- **RECORDS FOR THE EXERCISE**:
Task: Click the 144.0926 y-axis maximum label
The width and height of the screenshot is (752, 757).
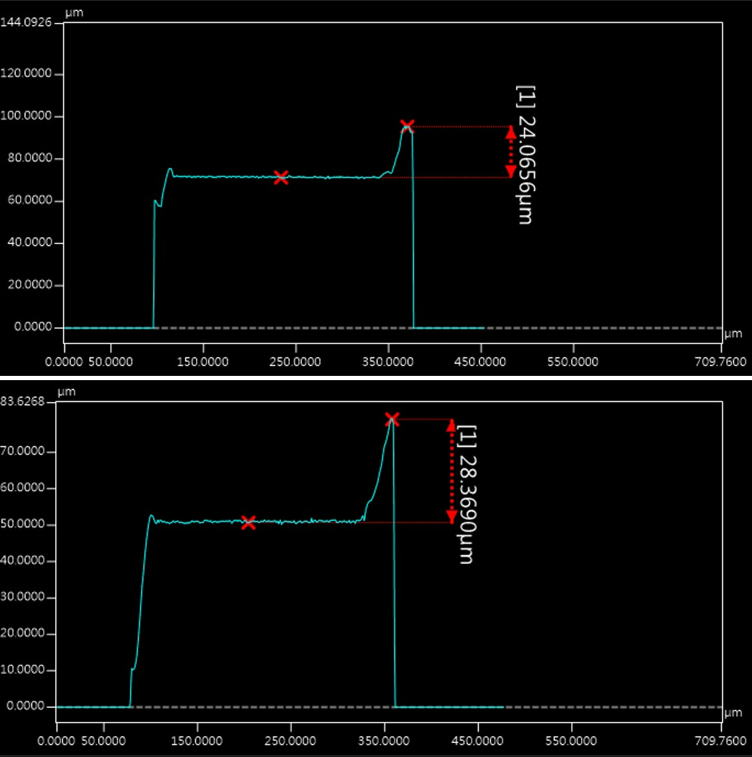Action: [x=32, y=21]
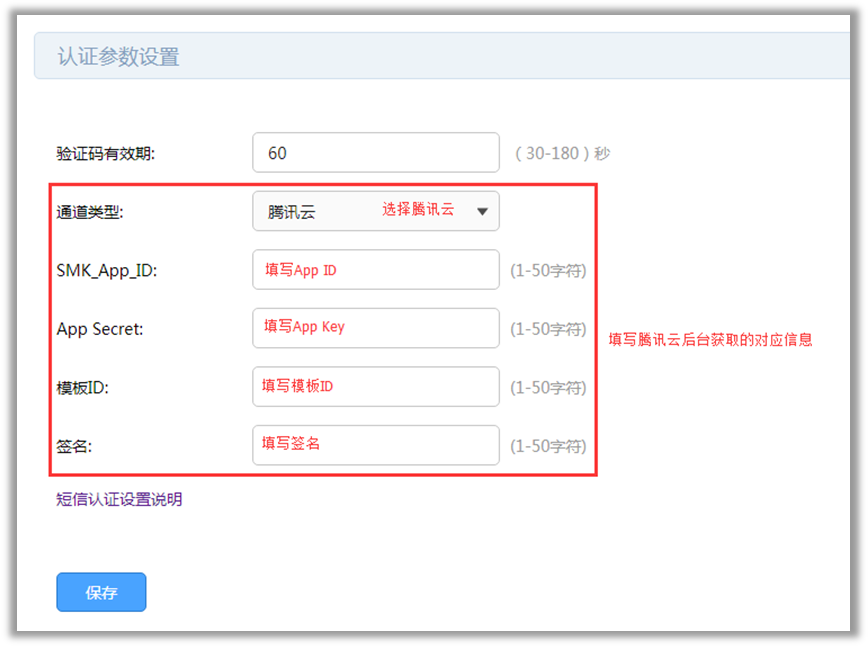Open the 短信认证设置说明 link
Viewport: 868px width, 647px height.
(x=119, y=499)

--

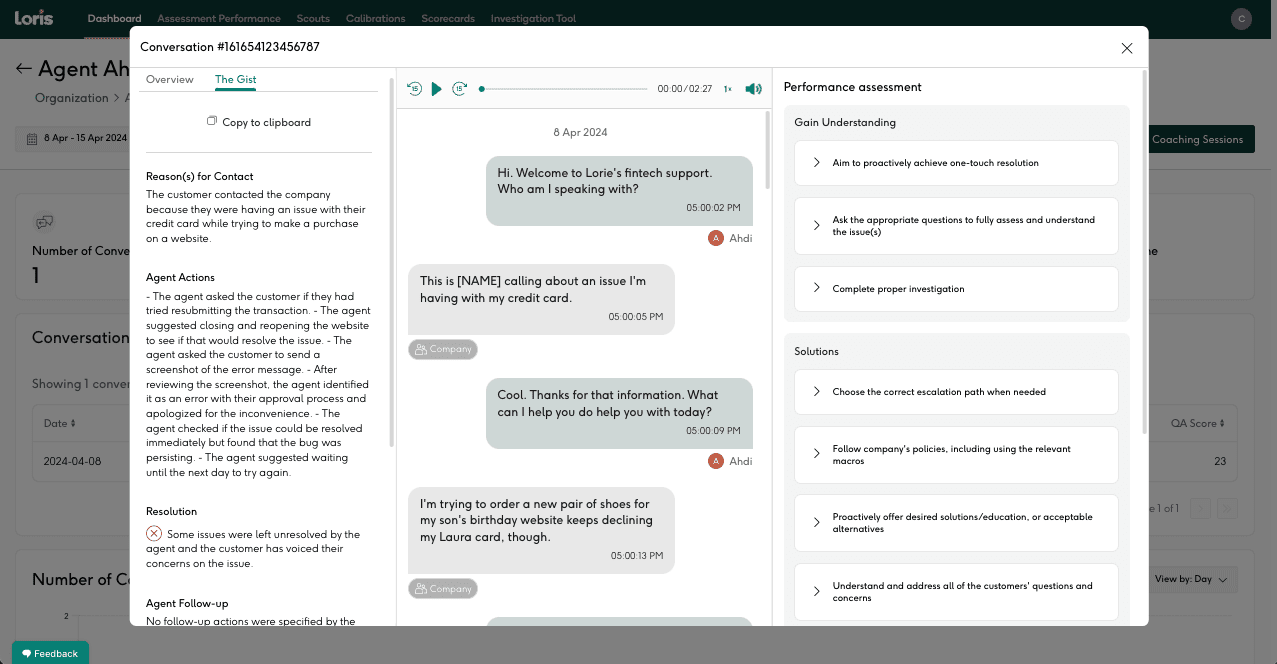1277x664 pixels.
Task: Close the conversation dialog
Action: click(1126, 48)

- **YOUR GOAL**: Arrange the lines of the records from the line with "1277x664 pixels." to the line with "Action: click(1126, 48)" as a numbered list, both lines included and blank lines omitted. Leave the pictures out of your list.

- **ANSWER TO THE PROBLEM**:
1. 1277x664 pixels.
2. Task: Close the conversation dialog
3. Action: click(1126, 48)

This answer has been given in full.